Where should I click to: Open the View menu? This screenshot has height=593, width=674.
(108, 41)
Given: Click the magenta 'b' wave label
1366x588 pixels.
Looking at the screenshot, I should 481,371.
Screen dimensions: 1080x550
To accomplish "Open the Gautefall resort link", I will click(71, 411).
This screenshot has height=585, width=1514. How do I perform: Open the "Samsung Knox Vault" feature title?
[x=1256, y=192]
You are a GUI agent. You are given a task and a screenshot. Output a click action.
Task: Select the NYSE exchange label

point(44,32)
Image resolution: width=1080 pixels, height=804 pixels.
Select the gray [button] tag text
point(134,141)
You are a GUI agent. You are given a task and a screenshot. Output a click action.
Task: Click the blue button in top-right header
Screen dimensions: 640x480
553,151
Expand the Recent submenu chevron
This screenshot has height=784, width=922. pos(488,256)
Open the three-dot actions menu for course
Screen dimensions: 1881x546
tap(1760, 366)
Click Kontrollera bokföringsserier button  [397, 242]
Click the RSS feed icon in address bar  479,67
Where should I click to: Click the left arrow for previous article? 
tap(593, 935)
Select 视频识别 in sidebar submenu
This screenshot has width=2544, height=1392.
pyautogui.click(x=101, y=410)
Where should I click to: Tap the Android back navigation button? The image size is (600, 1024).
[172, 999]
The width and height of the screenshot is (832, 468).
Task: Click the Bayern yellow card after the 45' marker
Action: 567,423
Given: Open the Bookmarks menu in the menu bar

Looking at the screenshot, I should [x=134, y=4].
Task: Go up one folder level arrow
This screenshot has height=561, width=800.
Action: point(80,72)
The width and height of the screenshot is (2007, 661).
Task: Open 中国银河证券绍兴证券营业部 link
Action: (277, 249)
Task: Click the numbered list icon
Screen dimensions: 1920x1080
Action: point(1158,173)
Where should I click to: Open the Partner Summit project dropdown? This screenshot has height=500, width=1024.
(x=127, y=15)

■ Work order
What is needed is an exact copy of the lines from the one containing "Where should I click to: Open the Partner" through the last line of the records above, both included.

■ Task result
Where should I click to: Open the Partner Summit project dropdown? This screenshot has height=500, width=1024.
(x=127, y=15)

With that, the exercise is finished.